From the Obstetrics and Gynecology, Beth Israel Deaconess Medical Center, Harvard Medical School.
Center for Health Decision Science, Harvard T. H. Chan School of Public Health, Boston, MA.
Female Pelvic Med Reconstr Surg. 2020 May;26(5):306-313. doi: 10.1097/SPV.0000000000000577.
The aim of this study was to evaluate the cost-effectiveness of retrograde voiding trials in the management of postoperative voiding dysfunction.
We developed a disease simulation model to assess under which conditions routine retrograde voiding trial is the optimal strategy in terms of cost per quality-adjusted life-year and cost per case of chronic voiding dysfunction avoided. We varied the incidence of voiding dysfunction between 2% and 60%. We discounted future costs and utilities at 3% annually. We conducted 1- and 2-way sensitivity analyses on uncertain model parameters.

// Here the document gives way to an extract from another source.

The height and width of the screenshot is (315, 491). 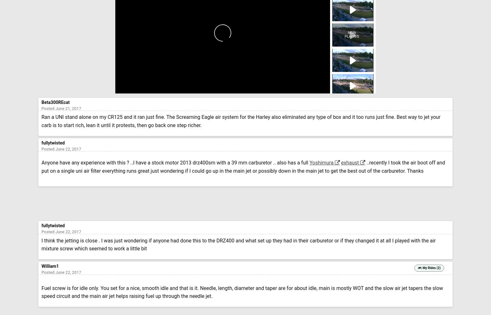 What do you see at coordinates (49, 266) in the screenshot?
I see `'William1'` at bounding box center [49, 266].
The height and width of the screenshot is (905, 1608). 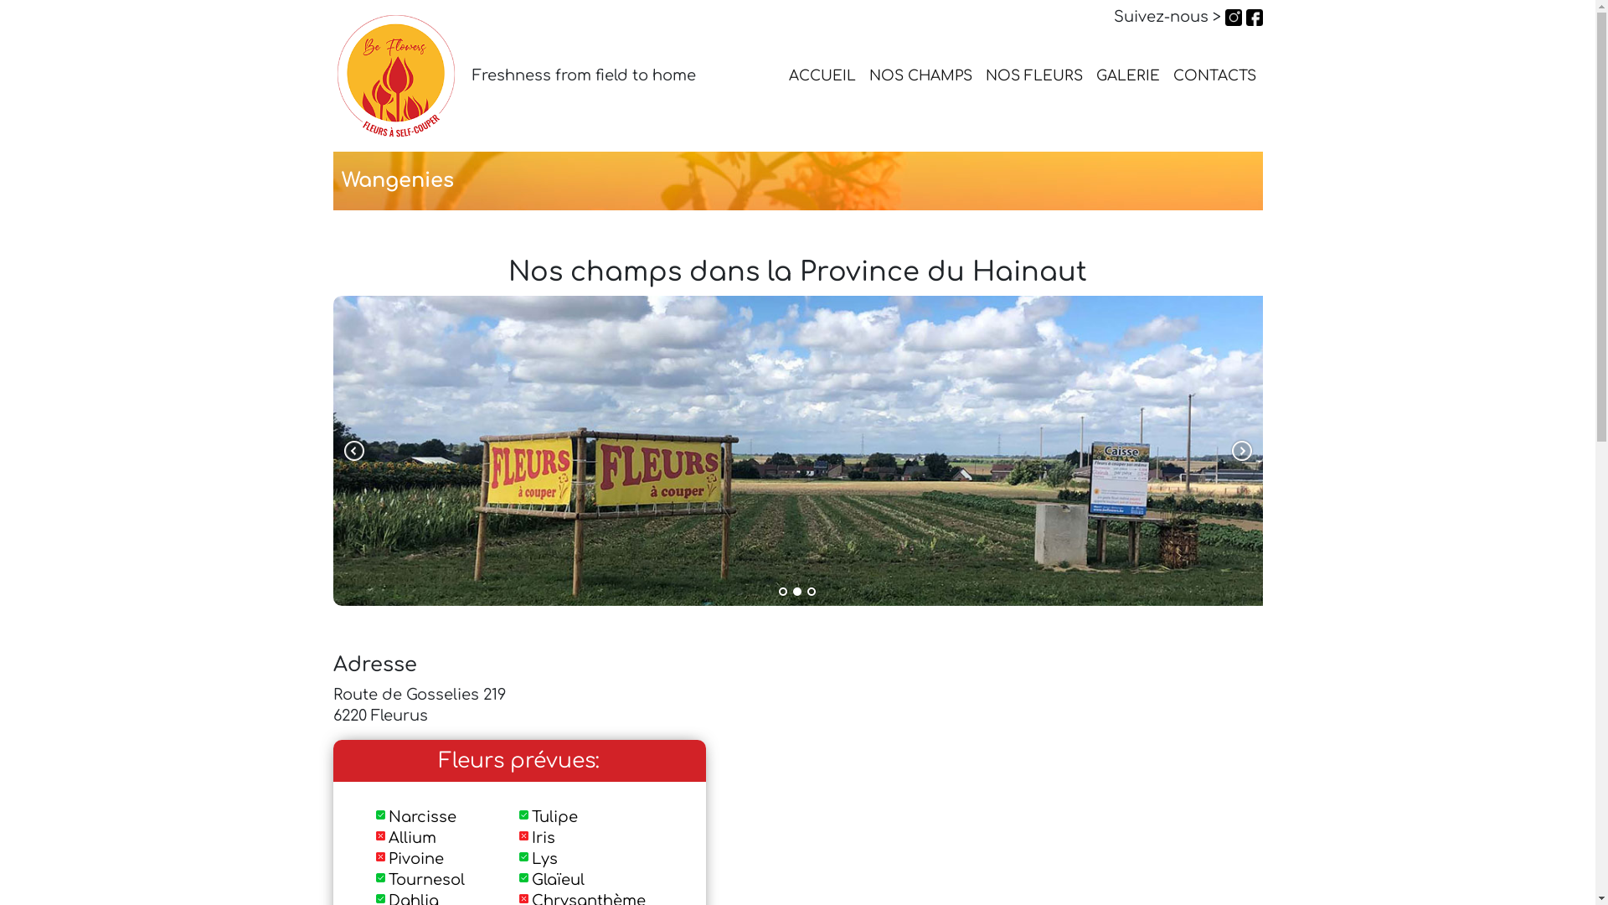 What do you see at coordinates (416, 859) in the screenshot?
I see `'Pivoine'` at bounding box center [416, 859].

The lifetime analysis showed that when the incidence of postoperative voiding dysfunction exceeded 12.2%, retrograde voiding trials were cost-effective, assuming a willingness-to-pay (WTP) for health of $100,000/quality-adjusted life-year. When the incidence exceeded 31.1%, retrograde voiding trials became the dominant strategy (less costly and more effective). For a simple hysterectomy with voiding dysfunction incidence of approximately 10%, lifetime cost is $230,069/case of chronic voiding dysfunction avoided; for a midurethral sling with voiding dysfunction incidence of approximately 20%, lifetime cost is $60,449/case avoided. Sensitivity analyses showed that WTP for health, the incidence of presentation to the emergency department (ED) for urinary retention and the incidence of chronic urinary retention following treatment in the ED had the greatest impact on the cost-effectiveness results.
Routine retrograde voiding trials following pelvic surgery can be cost-effective compared with expectant management when the incidence of voiding dysfunction exceeds 12.2%. These results were sensitive to WTP for health, incidence of ED visits for urinary retention, and incidence of chronic urinary retention following ED visits.
本研究旨在评估逆行排尿试验在治疗术后排尿功能障碍中的成本效益。
我们开发了一种疾病模拟模型,以评估在何种情况下,常规逆行排尿试验是避免慢性排尿功能障碍的每例成本和每质量调整生命年成本的最佳策略。我们将排尿功能障碍的发生率在 2%至 60%之间变化。我们按每年 3%对未来成本和效用进行贴现。我们对不确定模型参数进行了 1 维和 2 维敏感性分析。
终生分析表明,当术后排尿功能障碍的发生率超过 12.2%时,逆行排尿试验具有成本效益,假设对健康的支付意愿(WTP)为 100,000 美元/质量调整生命年。当发生率超过 31.1%时,逆行排尿试验成为主导策略(成本更低,效果更好)。对于简单的子宫切除术,排尿功能障碍的发生率约为 10%,终生成本为 230,069 美元/例避免慢性排尿功能障碍;对于尿道中段吊带术,排尿功能障碍的发生率约为 20%,终生成本为 60,449 美元/例避免。敏感性分析表明,健康的 WTP、因尿潴留就诊急诊(ED)的发生率以及 ED 治疗后慢性尿潴留的发生率对成本效益结果影响最大。
与期待治疗相比,在排尿功能障碍发生率超过 12.2%的情况下,盆腔手术后常规进行逆行排尿试验可能具有成本效益。这些结果对健康的 WTP、因尿潴留就诊 ED 的发生率以及 ED 治疗后慢性尿潴留的发生率敏感。